Brown is a strong supporter of the NHS, partly due to both the experimental surgery that saved the sight in his right eye after his retina became detached and the care he and Sarah Brown received when their premature firstborn baby died. It has been suggested that visual difficulties have contributed to Brown’s supposed antisocial nature and awkward public manner. For example, both on a podium and before a camera, while reading “he needs to look slightly to one side of the paper to focus; when speaking to an audience or into a camera lens, he must remember to correct what would normally be an automatic tendency to look slightly askew to see clearly with his good eye”.

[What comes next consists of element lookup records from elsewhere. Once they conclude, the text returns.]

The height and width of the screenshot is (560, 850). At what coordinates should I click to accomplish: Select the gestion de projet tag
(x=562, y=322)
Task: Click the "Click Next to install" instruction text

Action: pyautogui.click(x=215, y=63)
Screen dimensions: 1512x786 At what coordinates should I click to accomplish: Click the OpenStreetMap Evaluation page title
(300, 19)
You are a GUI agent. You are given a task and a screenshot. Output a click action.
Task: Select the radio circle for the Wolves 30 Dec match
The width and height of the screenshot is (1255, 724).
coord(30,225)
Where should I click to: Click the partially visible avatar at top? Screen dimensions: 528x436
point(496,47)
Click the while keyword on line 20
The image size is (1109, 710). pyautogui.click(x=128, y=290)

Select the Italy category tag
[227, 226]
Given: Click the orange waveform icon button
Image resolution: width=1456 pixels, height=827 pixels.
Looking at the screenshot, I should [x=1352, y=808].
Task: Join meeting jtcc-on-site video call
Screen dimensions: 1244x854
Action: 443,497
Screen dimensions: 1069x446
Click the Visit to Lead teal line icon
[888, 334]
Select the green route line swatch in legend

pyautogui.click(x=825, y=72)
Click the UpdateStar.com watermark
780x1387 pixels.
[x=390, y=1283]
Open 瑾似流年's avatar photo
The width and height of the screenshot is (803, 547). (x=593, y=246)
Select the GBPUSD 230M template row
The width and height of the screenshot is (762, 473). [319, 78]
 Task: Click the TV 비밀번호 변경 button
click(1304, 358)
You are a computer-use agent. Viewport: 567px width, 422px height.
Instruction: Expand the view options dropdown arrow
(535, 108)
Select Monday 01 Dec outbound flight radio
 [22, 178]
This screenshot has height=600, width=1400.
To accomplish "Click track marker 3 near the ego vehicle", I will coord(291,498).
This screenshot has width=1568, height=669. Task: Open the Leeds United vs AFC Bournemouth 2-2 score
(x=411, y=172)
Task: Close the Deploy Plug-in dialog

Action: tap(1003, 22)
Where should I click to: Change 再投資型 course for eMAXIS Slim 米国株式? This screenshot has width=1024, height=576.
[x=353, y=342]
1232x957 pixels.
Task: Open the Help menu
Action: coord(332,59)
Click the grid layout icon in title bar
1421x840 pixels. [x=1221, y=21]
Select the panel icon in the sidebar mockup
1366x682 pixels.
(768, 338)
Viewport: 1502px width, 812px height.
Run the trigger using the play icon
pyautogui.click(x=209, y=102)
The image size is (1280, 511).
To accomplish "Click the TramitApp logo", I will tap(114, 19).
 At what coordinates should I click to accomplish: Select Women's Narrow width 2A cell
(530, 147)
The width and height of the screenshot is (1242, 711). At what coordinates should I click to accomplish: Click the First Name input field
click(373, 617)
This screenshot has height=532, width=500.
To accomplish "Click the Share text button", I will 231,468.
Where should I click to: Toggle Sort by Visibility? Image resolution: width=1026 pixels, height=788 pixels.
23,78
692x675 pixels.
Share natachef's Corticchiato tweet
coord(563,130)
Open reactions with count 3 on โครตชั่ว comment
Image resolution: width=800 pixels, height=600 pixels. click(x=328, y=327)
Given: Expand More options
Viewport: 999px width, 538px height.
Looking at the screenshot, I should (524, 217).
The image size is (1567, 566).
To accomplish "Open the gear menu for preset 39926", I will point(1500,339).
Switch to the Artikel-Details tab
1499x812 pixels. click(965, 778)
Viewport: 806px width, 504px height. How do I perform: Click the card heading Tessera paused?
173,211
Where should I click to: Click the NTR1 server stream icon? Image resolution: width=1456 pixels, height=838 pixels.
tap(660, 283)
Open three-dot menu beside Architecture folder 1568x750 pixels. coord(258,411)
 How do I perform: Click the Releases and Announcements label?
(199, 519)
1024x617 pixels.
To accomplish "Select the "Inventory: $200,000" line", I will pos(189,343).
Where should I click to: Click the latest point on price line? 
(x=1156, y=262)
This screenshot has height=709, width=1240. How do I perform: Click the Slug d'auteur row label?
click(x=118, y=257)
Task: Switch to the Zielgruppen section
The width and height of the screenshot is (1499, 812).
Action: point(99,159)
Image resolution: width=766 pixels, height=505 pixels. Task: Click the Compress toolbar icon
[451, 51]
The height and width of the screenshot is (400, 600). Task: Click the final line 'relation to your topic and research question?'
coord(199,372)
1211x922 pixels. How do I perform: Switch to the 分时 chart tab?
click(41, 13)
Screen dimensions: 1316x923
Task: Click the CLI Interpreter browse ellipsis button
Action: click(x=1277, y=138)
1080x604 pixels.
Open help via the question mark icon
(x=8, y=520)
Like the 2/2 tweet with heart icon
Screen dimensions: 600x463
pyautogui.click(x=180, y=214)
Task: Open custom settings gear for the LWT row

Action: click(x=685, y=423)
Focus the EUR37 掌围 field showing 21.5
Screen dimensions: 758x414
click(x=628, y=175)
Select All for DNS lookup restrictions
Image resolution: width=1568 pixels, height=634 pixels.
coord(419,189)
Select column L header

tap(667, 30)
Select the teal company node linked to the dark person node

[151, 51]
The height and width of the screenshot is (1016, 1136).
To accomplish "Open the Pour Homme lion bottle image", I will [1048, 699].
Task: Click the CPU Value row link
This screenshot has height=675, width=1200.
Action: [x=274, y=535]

Brown’s papers were prepared in capital letters and in extremely large type, resulting in his stack of papers at the dispatch box being noticeably bulky due to fewer words per page. Former staffers often attributed Brown’s outbursts of temper in Downing Street to his frustration with his visual limitations. Nevertheless, it is noted that he has never allowed these limitations to hold him back and in fact attributed them to the shaping of his political character.

Religion

Gordon Brown is a son of a Church of Scotland minister, he has talked about what he calls his “moral compass” and of his parents being his “inspiration”. He has, at least ostensibly, been keen to keep his religion a private matter. According to The Guardian, he is a member of the Church of Scotland.

Girlfriends

Gordon Brown’s early girlfriends included journalist Sheena McDonald and Princess Margarita, the eldest daughter of exiled King Michael of Romania. However, Brown has two brothers, John Brown and Andrew Brown. Andrew Brown has been Head of Media Relations in the UK for the French-owned utility company EDF Energy since 2004. Brown is also the brother-in-law of environmental journalist Clare Rewcastle Brown; he wrote a piece for The Independent supporting Clare’s current environmental efforts on behalf of Sarawak.

Wife

Gordon Brown is married to his longtime wife Sarah Macaulay, they had a private wedding ceremony at his home in North Queensferry, Fife, on 3 August 2000. Their daughter, Jennifer Jane Brown, was born prematurely on 28 December 2001; she died on 7 January 2002, one day after experiencing a brain hemorrhage. The couple has two sons, John Macaulay Brown (born 17 October 2003) and (James) Fraser (born on 18 July 2006). His wife Sarah Brown rarely made official appearances, whether with or without her husband. She is a patron of several charities and has written articles for national newspapers related to this. At the 2008 Labour Party Conference, Sarah caused surprise by taking to the stage to introduce her husband for his keynote address. Since then her public profile has increased.

Son health issues

In November 2006, Fraser Brown was diagnosed with cystic fibrosis. The Sun had learned of the situation in 2006 and published the story. In 2011, Brown stated he had wanted the details of his son’s condition kept private and that the publication had left him “in tears”. The Sun said they approached Brown and that discussion occurred with his colleagues who provided quotes to use in the article.

Gordon Brown net worth

How much is Gordon Brown worth? Gordon Brown net worth is estimated at around $15 million. His main source of income is from his career as a politician who served as Prime Minister of UK. Brown salary with other career earnings is over $3 million+ annually. His successful career has earned him some luxurious lifestyles and some fancy trips. He is one of the richest and influential politicians in the United Kingdom. Brown is a noted supporter of Kirkcaldy-based football club Raith Rovers and has written articles about his relationship with the club.